IA et data : pour un chantier plus propre et plus sûr
L’intégration de la donnée et de l’intelligence artificielle (IA) dans le BTP n’est plus une option : c’est une condition d’efficacité, de sécurité, et de compétitivité. Mais cette transformation ne pourra s’opérer sans un changement de posture. « Près de 89 000 accidents de chantier sont recensés chaque année, et 70 % d’entre eux accusent des retards », alerte Salime Nassur, fondateur et Président-Directeur Général de Maars. En parallèle, des tonnes de données restent inutilisées, faute de structuration ou de culture numérique.
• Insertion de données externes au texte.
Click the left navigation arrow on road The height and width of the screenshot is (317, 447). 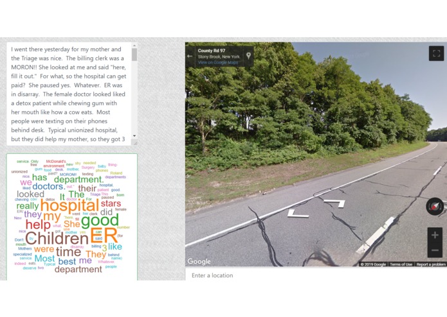tap(298, 214)
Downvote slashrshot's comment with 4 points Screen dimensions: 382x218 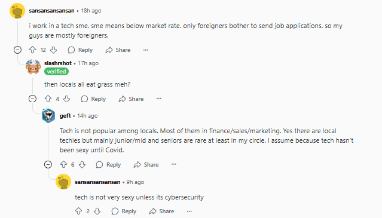coord(66,99)
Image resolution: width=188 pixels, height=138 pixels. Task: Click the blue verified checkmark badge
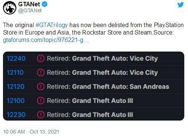pos(45,4)
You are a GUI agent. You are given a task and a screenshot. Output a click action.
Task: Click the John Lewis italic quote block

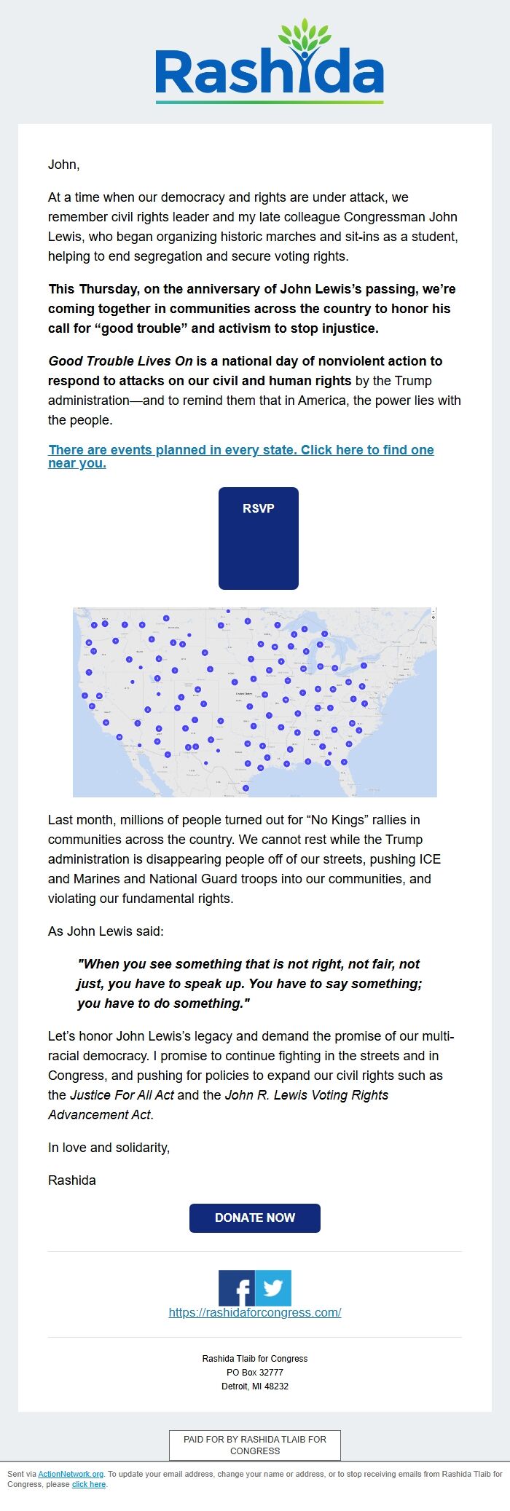tap(250, 983)
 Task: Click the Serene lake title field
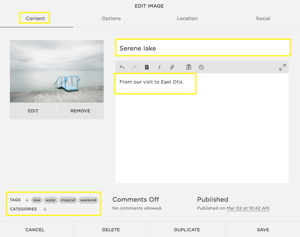(x=203, y=48)
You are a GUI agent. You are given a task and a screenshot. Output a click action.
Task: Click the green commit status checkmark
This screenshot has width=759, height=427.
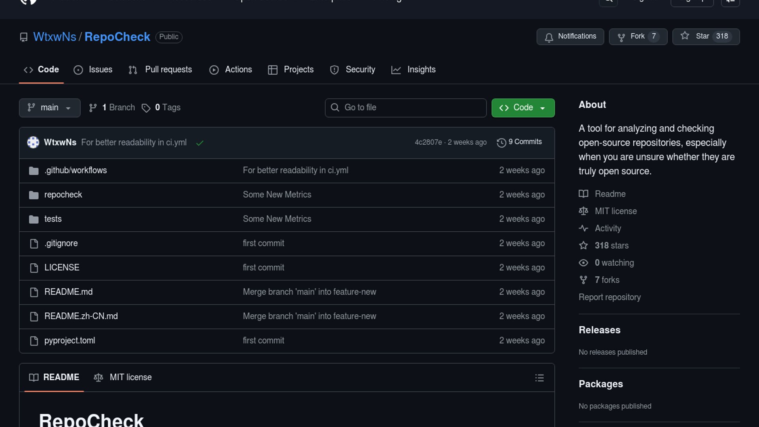coord(200,143)
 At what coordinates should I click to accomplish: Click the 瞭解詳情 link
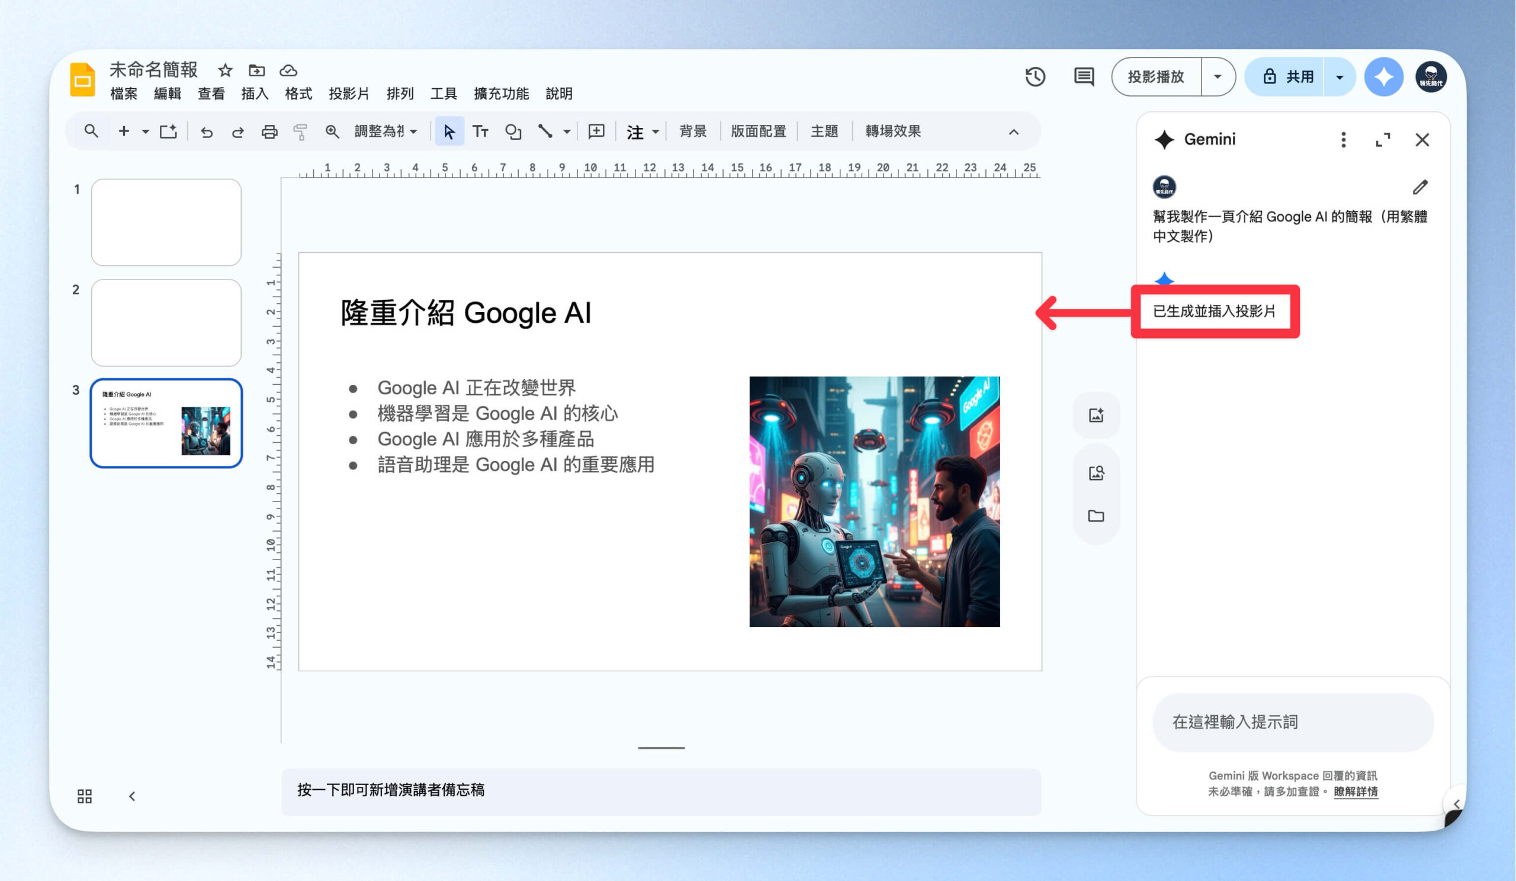click(x=1355, y=791)
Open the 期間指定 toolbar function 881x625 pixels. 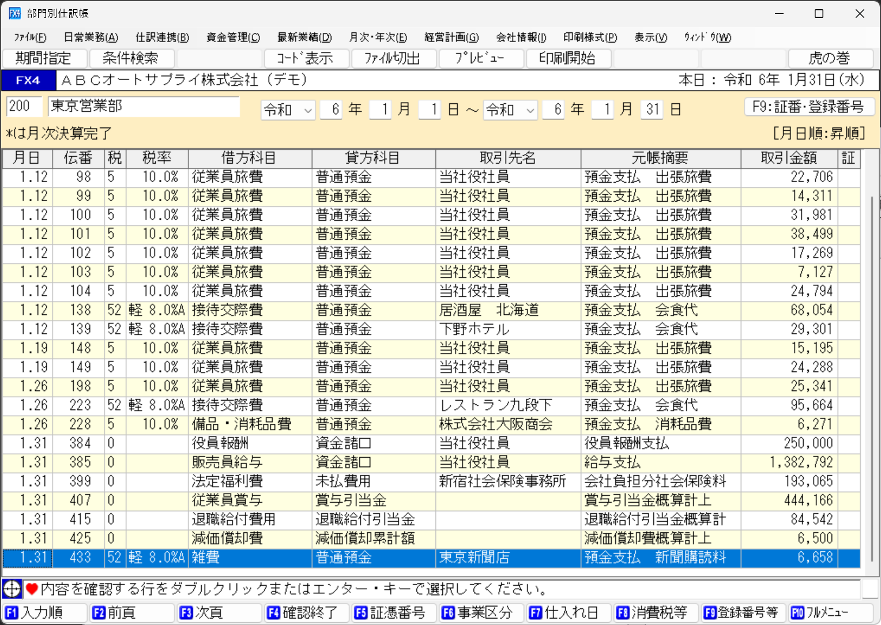[45, 58]
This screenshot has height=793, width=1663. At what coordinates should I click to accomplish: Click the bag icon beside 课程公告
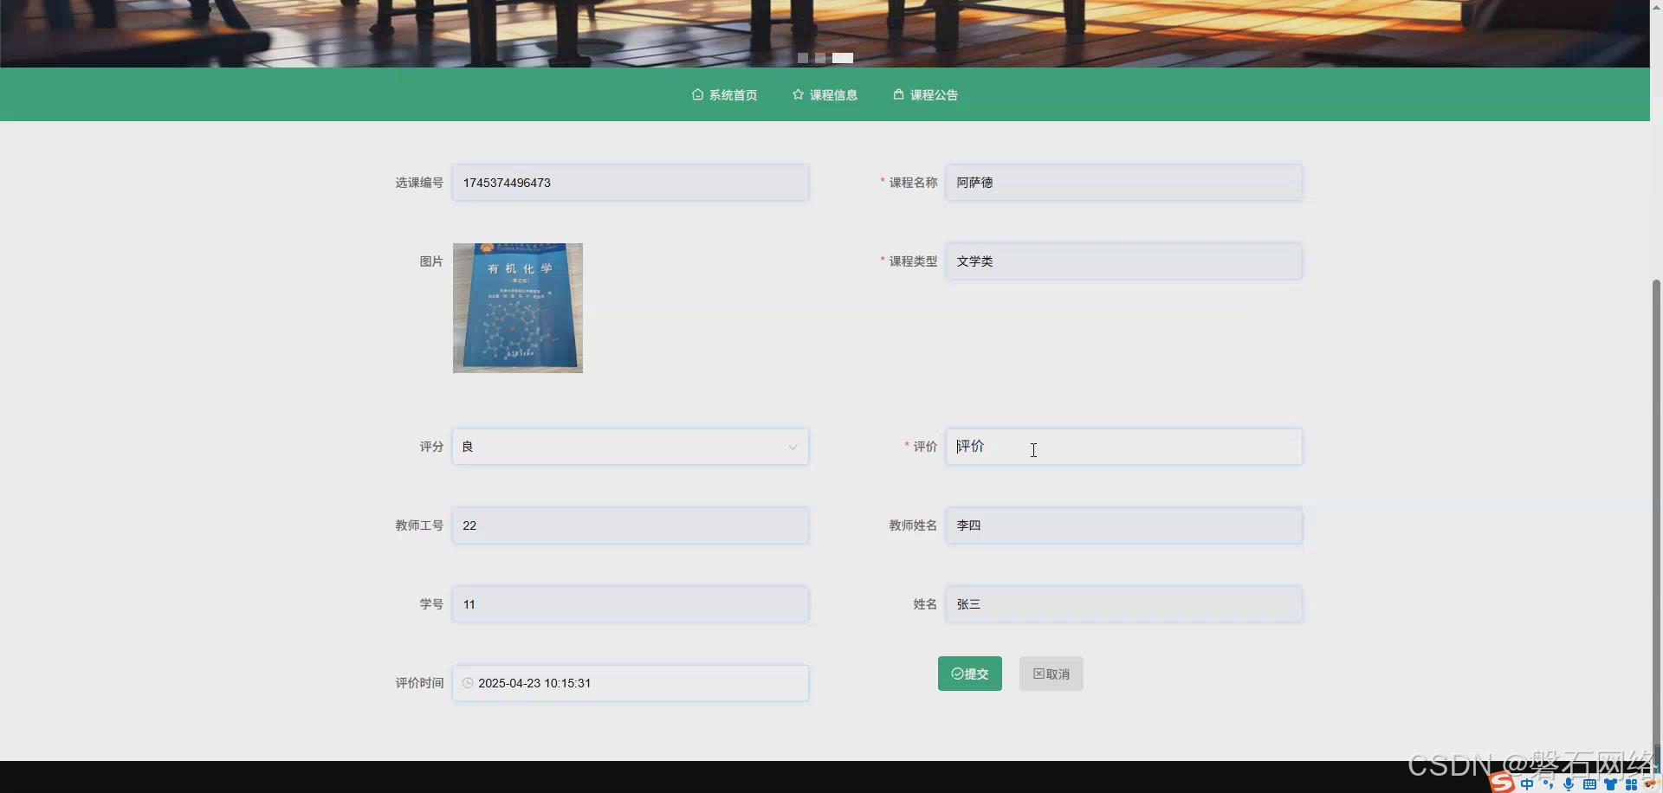(x=899, y=95)

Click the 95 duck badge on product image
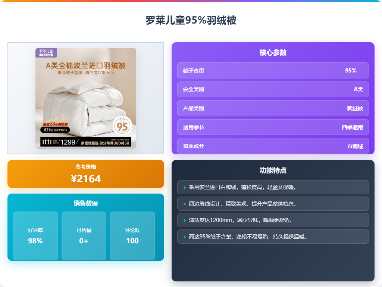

Il insiste sur la nécessité de passer d’un « fixed mindset » (état d’esprit figé) à un « growth mindset » (culture d’apprentissage). Cela commence par nommer des référents IA dans les entreprises, exploiter un grand nombre de données, et oser changer les méthodes.
Ce virage, Xavier Guyot, directeur technique chez Colas (groupe Bouygues), l’a déjà pris. Dès 2018, son entreprise a investi dans la constitution d’un pôle IA. Résultat : des capteurs intelligents et des caméras embarquées permettent aujourd’hui d’anticiper les risques, d’analyser les causes d’accidents passés, et de proposer des mesures correctives adaptées. Grâce à cette technologie, Colas peut analyser l’état de plusieurs kilomètres de route et proposer des scénarios d’intervention. C’est, là encore, un levier de sobriété : entretenir mieux, intervenir plus vite, et optimiser l’usage des ressources.